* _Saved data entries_
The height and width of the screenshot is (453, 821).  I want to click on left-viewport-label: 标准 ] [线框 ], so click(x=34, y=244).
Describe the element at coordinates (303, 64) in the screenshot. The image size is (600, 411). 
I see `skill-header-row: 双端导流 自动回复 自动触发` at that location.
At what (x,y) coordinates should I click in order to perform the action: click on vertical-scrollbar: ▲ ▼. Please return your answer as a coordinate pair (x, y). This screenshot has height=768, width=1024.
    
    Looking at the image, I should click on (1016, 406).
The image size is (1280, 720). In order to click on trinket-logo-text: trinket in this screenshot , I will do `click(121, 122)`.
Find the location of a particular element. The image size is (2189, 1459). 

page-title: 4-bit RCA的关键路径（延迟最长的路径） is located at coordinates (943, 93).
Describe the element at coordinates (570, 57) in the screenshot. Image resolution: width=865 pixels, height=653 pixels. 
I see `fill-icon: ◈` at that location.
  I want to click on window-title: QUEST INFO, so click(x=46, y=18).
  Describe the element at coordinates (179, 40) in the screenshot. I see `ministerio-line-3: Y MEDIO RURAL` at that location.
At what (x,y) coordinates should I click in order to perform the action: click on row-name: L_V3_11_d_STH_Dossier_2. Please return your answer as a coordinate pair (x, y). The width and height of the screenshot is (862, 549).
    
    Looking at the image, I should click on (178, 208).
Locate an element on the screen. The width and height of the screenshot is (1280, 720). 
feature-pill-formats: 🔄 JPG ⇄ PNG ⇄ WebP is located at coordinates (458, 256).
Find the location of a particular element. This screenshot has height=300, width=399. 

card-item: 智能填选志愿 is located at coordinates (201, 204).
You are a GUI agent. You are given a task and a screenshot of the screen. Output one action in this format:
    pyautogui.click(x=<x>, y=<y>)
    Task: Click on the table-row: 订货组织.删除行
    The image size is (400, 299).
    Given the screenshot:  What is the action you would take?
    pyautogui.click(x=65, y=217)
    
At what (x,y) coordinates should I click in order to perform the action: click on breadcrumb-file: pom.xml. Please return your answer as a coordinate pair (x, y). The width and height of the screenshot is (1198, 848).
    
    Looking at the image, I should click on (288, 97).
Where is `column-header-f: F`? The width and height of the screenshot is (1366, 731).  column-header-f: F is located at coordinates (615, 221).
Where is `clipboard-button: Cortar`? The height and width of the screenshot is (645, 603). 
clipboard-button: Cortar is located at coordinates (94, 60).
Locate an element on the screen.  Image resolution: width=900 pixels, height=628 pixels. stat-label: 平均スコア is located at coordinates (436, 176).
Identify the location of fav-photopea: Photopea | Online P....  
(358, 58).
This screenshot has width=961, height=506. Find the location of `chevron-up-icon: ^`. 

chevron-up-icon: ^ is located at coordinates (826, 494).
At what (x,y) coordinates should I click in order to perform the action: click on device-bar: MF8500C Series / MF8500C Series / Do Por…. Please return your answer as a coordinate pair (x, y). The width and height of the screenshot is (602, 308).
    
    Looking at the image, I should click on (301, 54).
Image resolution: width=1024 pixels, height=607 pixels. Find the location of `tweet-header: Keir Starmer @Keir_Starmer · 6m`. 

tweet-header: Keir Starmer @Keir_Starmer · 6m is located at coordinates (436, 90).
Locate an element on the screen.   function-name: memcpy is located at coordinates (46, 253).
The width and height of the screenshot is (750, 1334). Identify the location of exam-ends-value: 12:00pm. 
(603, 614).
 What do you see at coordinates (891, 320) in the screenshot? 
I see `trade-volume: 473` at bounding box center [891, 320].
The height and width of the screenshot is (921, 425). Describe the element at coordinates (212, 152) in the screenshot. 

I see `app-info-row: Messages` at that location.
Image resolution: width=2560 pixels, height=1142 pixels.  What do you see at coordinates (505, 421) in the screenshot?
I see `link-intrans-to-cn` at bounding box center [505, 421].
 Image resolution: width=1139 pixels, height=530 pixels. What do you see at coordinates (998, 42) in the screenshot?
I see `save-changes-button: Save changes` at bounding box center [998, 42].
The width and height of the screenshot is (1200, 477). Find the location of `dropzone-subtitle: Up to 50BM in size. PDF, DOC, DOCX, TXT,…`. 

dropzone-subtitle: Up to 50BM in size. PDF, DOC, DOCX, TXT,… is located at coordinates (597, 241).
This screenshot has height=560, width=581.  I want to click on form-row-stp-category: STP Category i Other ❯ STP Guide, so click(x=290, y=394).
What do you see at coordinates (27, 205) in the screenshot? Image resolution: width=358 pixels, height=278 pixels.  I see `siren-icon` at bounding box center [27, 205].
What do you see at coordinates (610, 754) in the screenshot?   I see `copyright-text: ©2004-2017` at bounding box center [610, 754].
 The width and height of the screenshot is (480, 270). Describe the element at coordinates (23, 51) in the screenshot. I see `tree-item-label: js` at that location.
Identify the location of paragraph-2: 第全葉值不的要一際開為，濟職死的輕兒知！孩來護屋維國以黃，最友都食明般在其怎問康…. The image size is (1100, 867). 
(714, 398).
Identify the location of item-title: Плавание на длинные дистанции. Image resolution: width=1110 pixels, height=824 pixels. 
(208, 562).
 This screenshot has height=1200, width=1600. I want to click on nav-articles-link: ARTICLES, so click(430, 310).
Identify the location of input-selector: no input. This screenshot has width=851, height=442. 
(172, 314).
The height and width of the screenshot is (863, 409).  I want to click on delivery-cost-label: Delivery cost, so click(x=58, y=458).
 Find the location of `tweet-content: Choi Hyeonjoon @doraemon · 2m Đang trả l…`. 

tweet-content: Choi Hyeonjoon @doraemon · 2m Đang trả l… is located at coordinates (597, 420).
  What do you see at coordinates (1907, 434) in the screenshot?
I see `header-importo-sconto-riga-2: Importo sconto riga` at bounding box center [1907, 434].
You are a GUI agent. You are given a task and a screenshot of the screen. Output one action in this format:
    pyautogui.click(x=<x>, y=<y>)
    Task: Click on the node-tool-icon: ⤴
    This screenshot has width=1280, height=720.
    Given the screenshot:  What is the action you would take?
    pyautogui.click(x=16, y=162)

* _WHAT YOU ARE ASKED TO DO_
Rewrite the rows as a Markdown table with the columns No. and Text, starting with the line containing "The width and height of the screenshot is (1200, 477)." and continuing through the end of the rows. Number each line and leave out blank lines.

* _OUTPUT FOR THIS TASK_
| No. | Text |
|---|---|
| 1 | The width and height of the screenshot is (1200, 477). Find the location of `dropzone-subtitle: Up to 50BM in size. PDF, DOC, DOCX, TXT,…`.  |
| 2 | dropzone-subtitle: Up to 50BM in size. PDF, DOC, DOCX, TXT,… is located at coordinates (597, 241). |
| 3 | This screenshot has height=560, width=581.  I want to click on form-row-stp-category: STP Category i Other ❯ STP Guide, so click(x=290, y=394). |
| 4 | What do you see at coordinates (27, 205) in the screenshot? Image resolution: width=358 pixels, height=278 pixels.  I see `siren-icon` at bounding box center [27, 205]. |
| 5 | What do you see at coordinates (610, 754) in the screenshot?   I see `copyright-text: ©2004-2017` at bounding box center [610, 754]. |
| 6 |  The width and height of the screenshot is (480, 270). Describe the element at coordinates (23, 51) in the screenshot. I see `tree-item-label: js` at that location. |
| 7 | Identify the location of paragraph-2: 第全葉值不的要一際開為，濟職死的輕兒知！孩來護屋維國以黃，最友都食明般在其怎問康…. The image size is (1100, 867).  |
| 8 | (714, 398). |
| 9 | Identify the location of item-title: Плавание на длинные дистанции. Image resolution: width=1110 pixels, height=824 pixels.  |
| 10 | (208, 562). |
| 11 |  This screenshot has height=1200, width=1600. I want to click on nav-articles-link: ARTICLES, so click(430, 310). |
| 12 | Identify the location of input-selector: no input. This screenshot has width=851, height=442.  |
| 13 | (172, 314). |
| 14 | The height and width of the screenshot is (863, 409).  I want to click on delivery-cost-label: Delivery cost, so click(x=58, y=458). |
| 15 |  Find the location of `tweet-content: Choi Hyeonjoon @doraemon · 2m Đang trả l…`.  |
| 16 | tweet-content: Choi Hyeonjoon @doraemon · 2m Đang trả l… is located at coordinates (597, 420). |
| 17 |   What do you see at coordinates (1907, 434) in the screenshot? |
| 18 | I see `header-importo-sconto-riga-2: Importo sconto riga` at bounding box center [1907, 434]. |
| 19 | You are a GUI agent. You are given a task and a screenshot of the screen. Output one action in this format: |
| 20 |     pyautogui.click(x=<x>, y=<y>) |
| 21 |     Task: Click on the node-tool-icon: ⤴ |
| 22 |     This screenshot has width=1280, height=720. |
| 23 |     Given the screenshot:  What is the action you would take? |
| 24 |     pyautogui.click(x=16, y=162) |